Source passage ->
# Capspray 115 issue - leak & check valve



## woodcoyote (Dec 30, 2012)

I've been recently having a lot of issues with my capspray 115. I bought the whole shebang, minus the cart. So 2 quart remote pump (never used it), and I have basically all the needle sets. It's not even a year old yet and I've already had it serviced 3 times.

My problem is: The cup leaks and I have material coming up through the check valve. I've had to buy a brand new cup $25, so not a big deal, but I mean the gun gets used but not every single day of every single week. Maybe a week straight and then nothing for 2 weeks or so. I run mostly water based stain and some paint. To clean it I usually run water through it and sometimes alcohol/laq thinner to make sure its real clean in the up-take tube. 

I have 10 white gaskets for the cup as I seem to have to change them out every couple of weeks or less, depending on if the gun is leaking. Small bubbles coming from the rim when the unit runs, once in awhile, other times there is nothing. It's gotten to the point where I actually need to have double or triple of every replacement part because it takes a week or two for any part to come in and I just can't have down-time like that in the middle of a project.

Instruction A ->
In the Capspray 115 forum post, how many times has the sprayer been serviced despite being less than a year old?
Instruction B ->
Write the next part of the Capspray 115 forum post, picking up after its final sentence.

Dataset excerpts ->
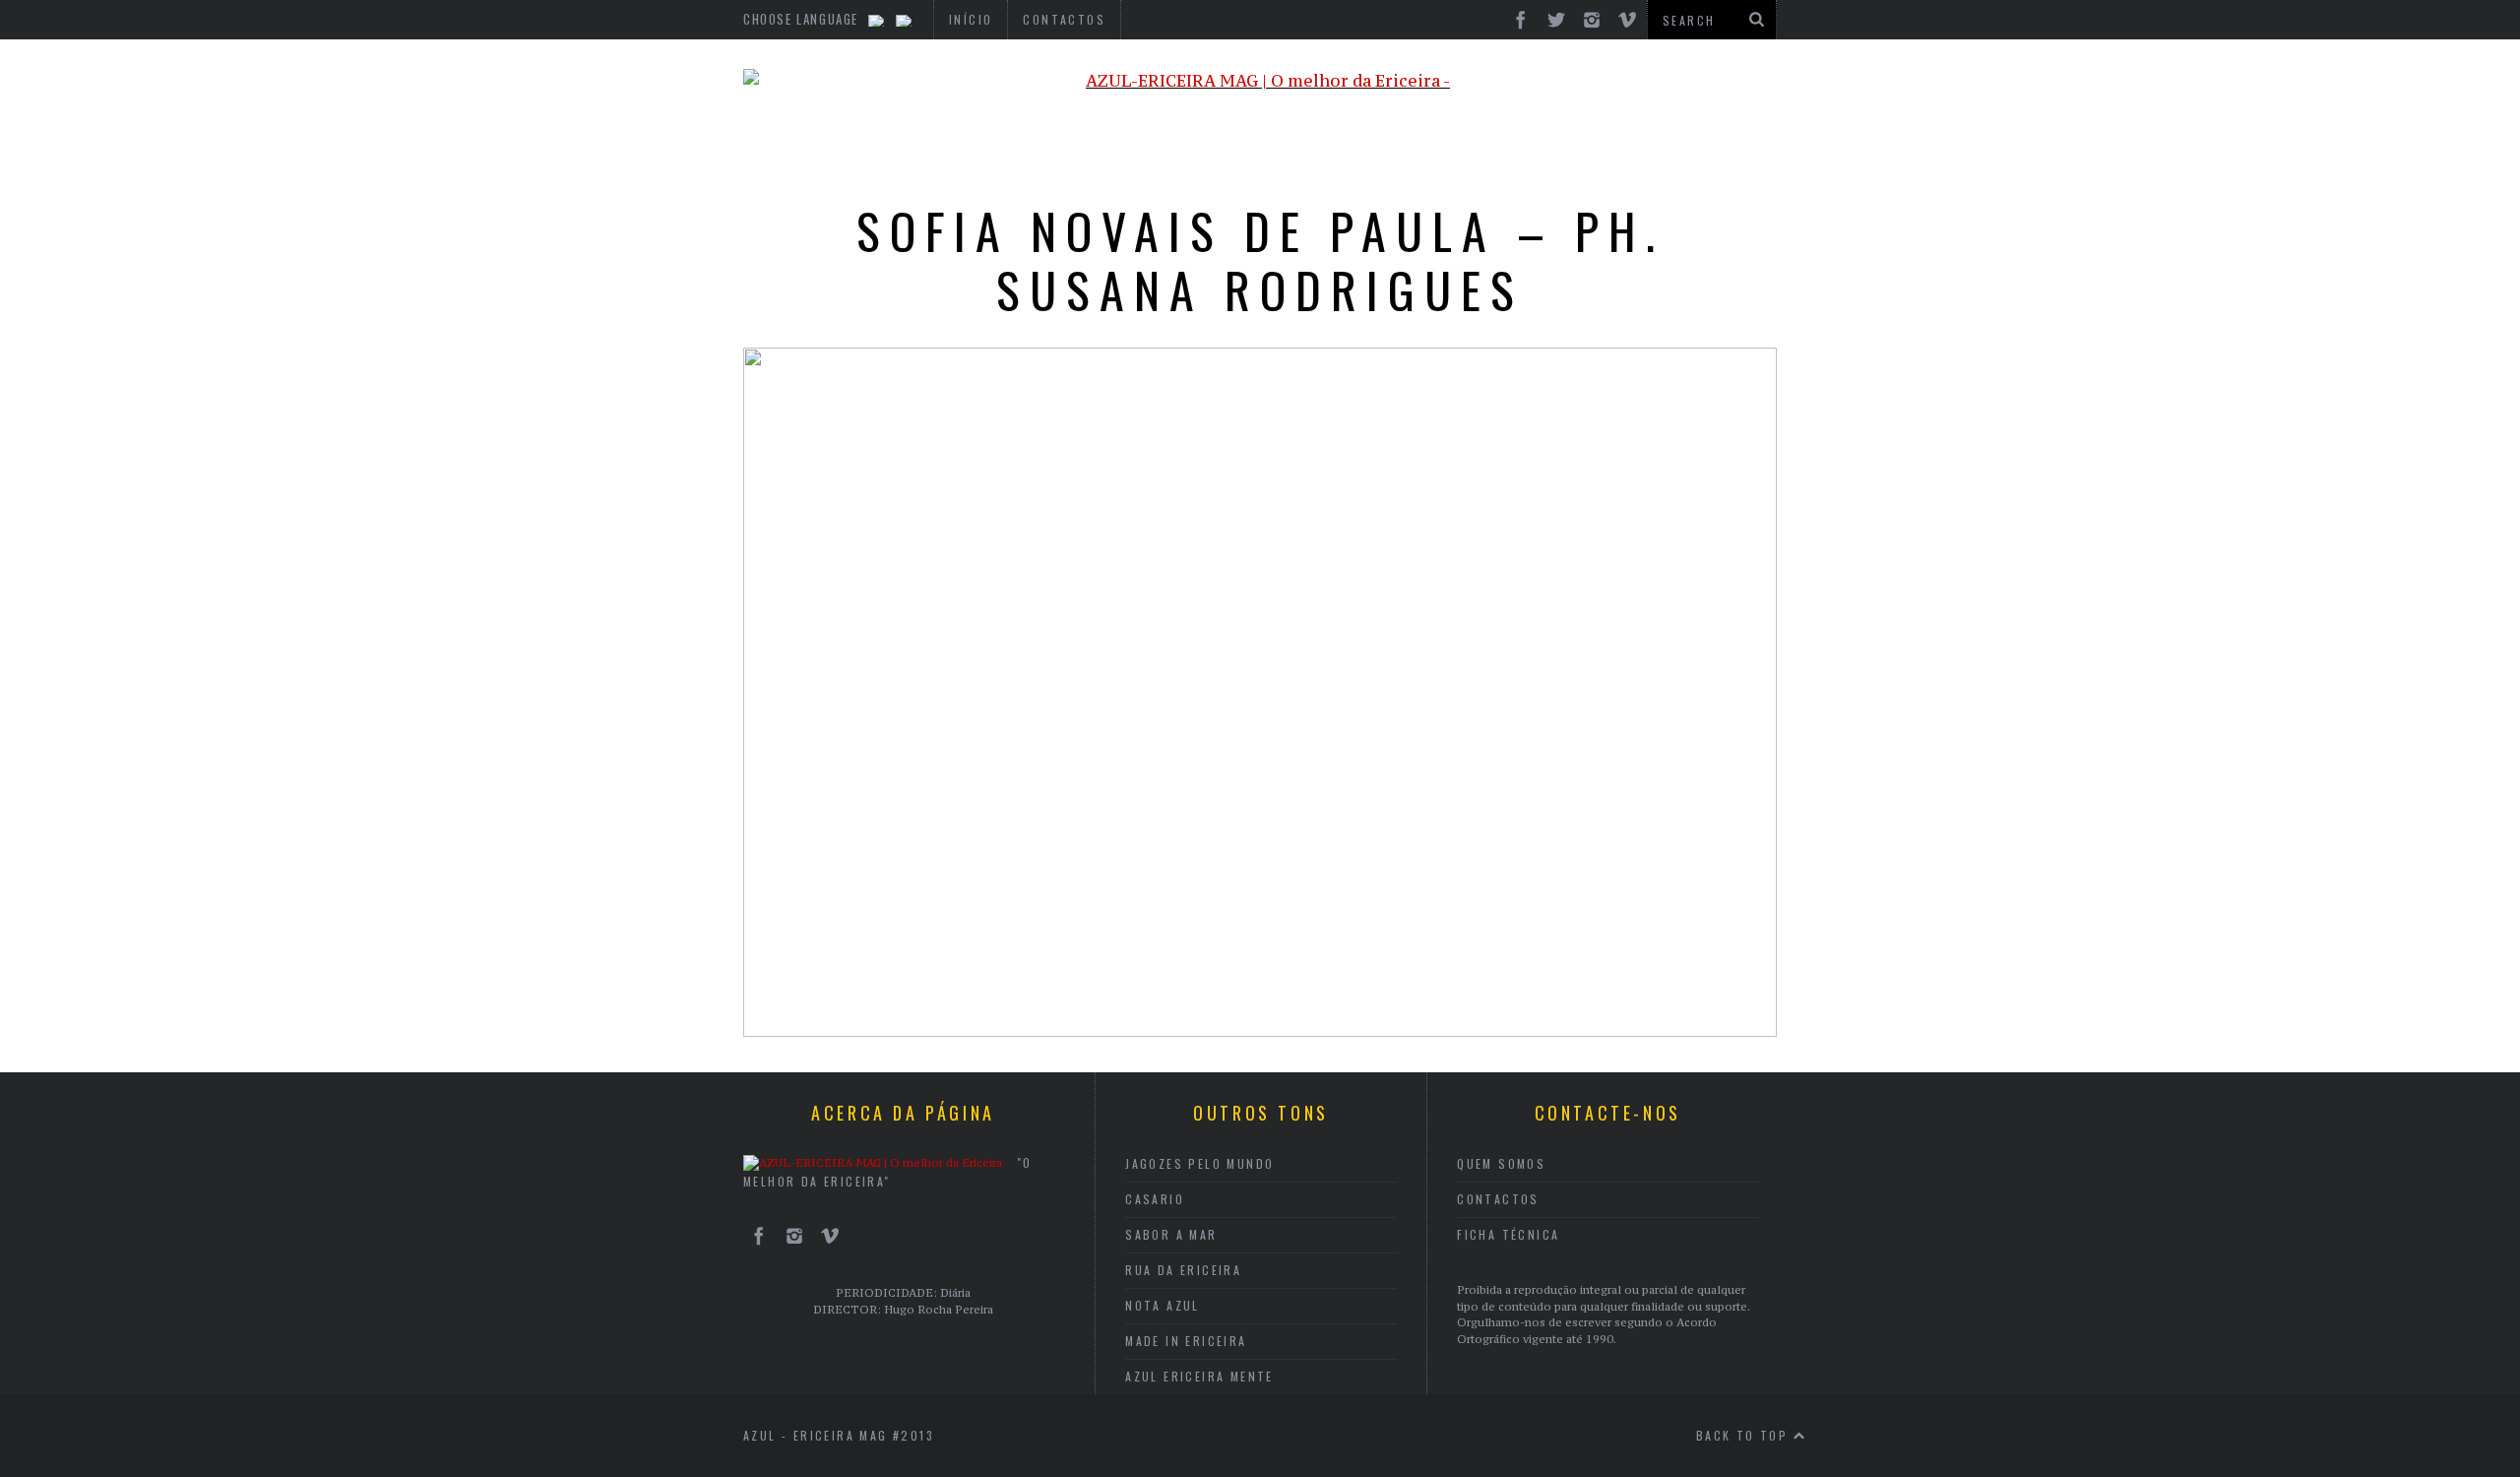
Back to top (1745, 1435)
* * *
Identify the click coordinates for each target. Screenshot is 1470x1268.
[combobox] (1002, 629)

Exercise result A ->
Three times.

Exercise result B ->
Recently it went into the shop again last week under warranty, thank God, because when I pull the trigger sometimes material comes out and sometimes it doesn't (GF wb stain). Dealing with this capspray issue long enough and frequently enough, I know that there is a leak somewhere because it always acts funny like this when it has a leak. Disconnecting the hose and opening up I don't get any pressure release from the cup so that's another tell-tale sign. 

It's just getting so annoying and I'm getting a bit aggravated because we do a lot of spray staining and shading and I just can't have this thing not shoot material when I or others pull the trigger. It feels like I'm working with a real ghetto system having to adjust for maybe the material coming out..maybe not coming out, and testing and re-calibrating the dumb material setup to get material to flow through etc. etc. etc. Plus it's not even a year old which is another thing starting to aggravate me even more, me or the guys shouldn't have to tweak the system to get it work if its new. 

Sorry for my 2 cent rant, but I'm curious to know if others are encountering this problem or not, specifically with this unit. 

P.S. I also have a Fuji Q4 gold that I need a cup for (side wings got bent), but never had as much issues with it as the Capspray. Small leak once in awhile do to worn gasket, but other than that performs flawlessly. I'm thinking about maybe trying to sell my capspray unit and go back to Fuji or just buy another unit from another manufacturer all together. Just hate to waste $2,500+...another thing that would tick me off.


----------



## Oden (Feb 8, 2012)

Ur complaints are really with the gun it seems. No? Can't you just get another gun? I got a maxum 2 gun and it's good as wood. The check valve assembly is really the only part I've had to replace. Does that gun mate with ur machine I don't know but I'd think so.


----------



## DeanV (Apr 18, 2007)

PPS system. Problem solved.


----------



## Danahy (Dec 11, 2008)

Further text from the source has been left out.